#### What is required
Write out every line of the material below word for word, but shift each coordinate in the answers by -107. Leave the pictures out.

━━━━━━━━━━

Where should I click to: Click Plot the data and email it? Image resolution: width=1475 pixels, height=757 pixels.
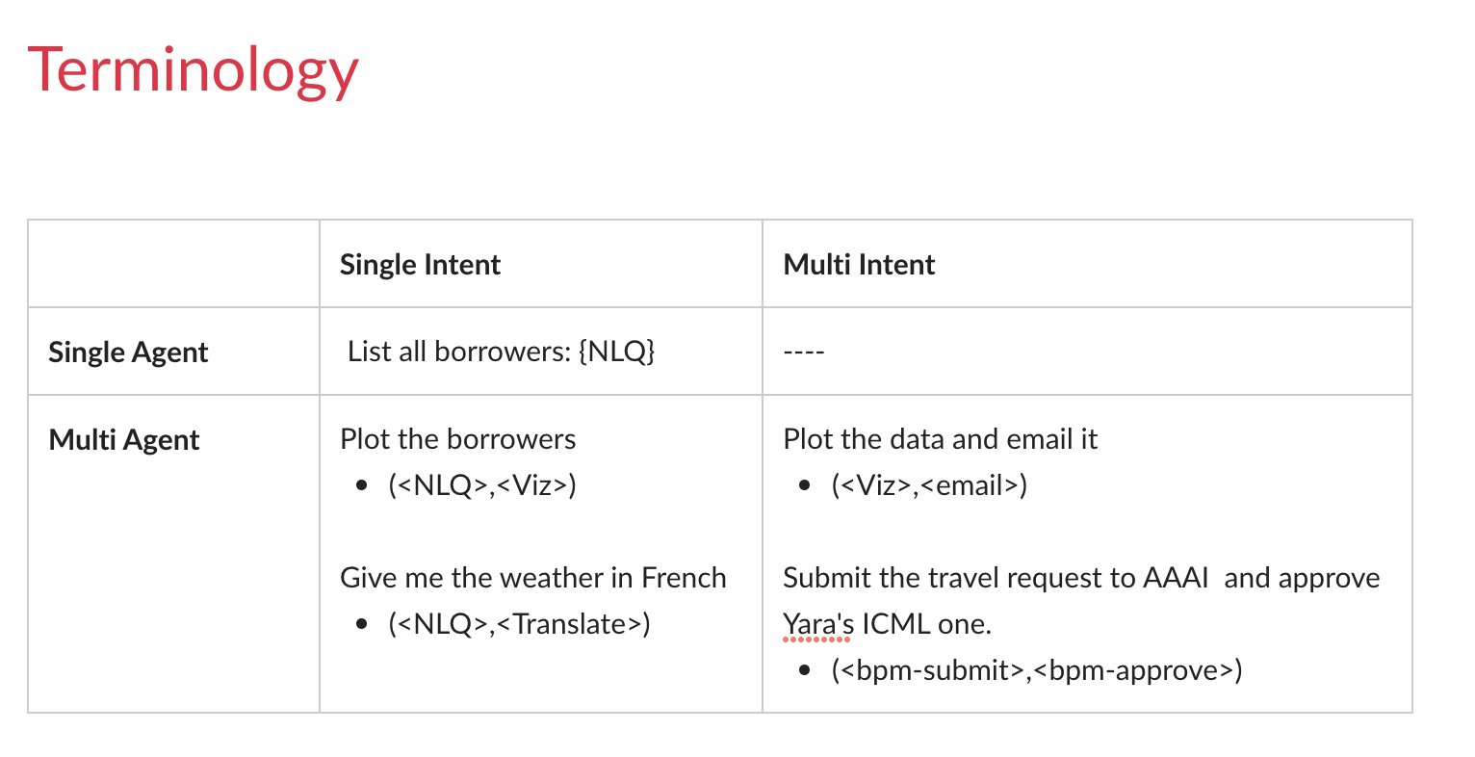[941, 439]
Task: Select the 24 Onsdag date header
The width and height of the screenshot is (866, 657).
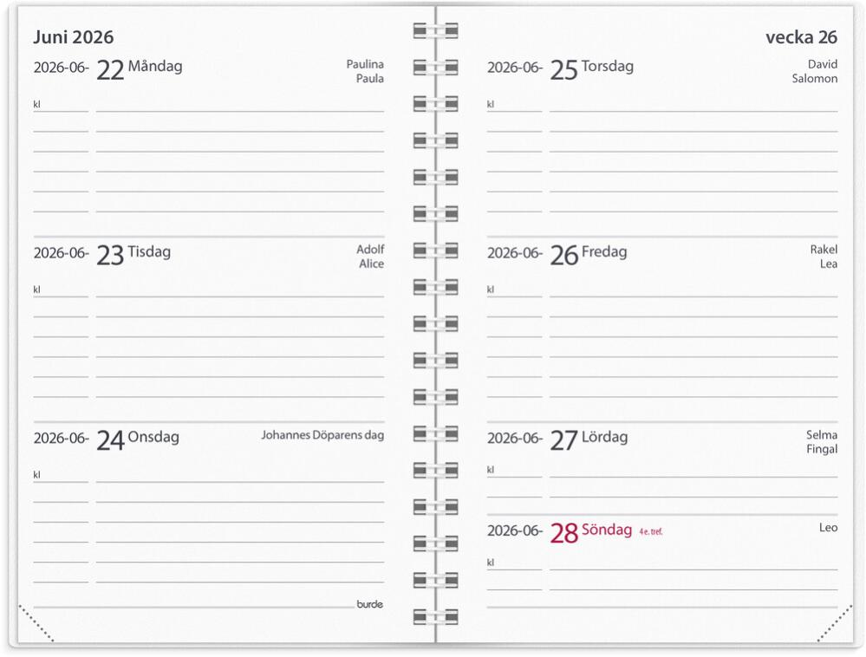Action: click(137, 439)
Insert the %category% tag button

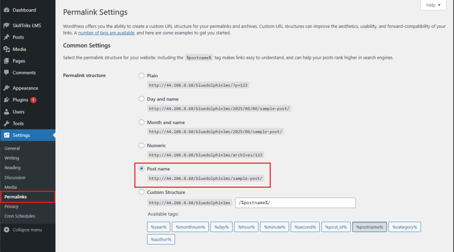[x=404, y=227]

━━━━━━━━━━

#### Answer to this task
Where should I click to: Click Plot the data and email it? Image resolution: width=1475 pixels, height=757 pixels.
[834, 332]
Task: Select the 24 Onsdag date header
The width and height of the screenshot is (866, 657).
Action: click(30, 332)
Insert the %category% tag button

[x=297, y=120]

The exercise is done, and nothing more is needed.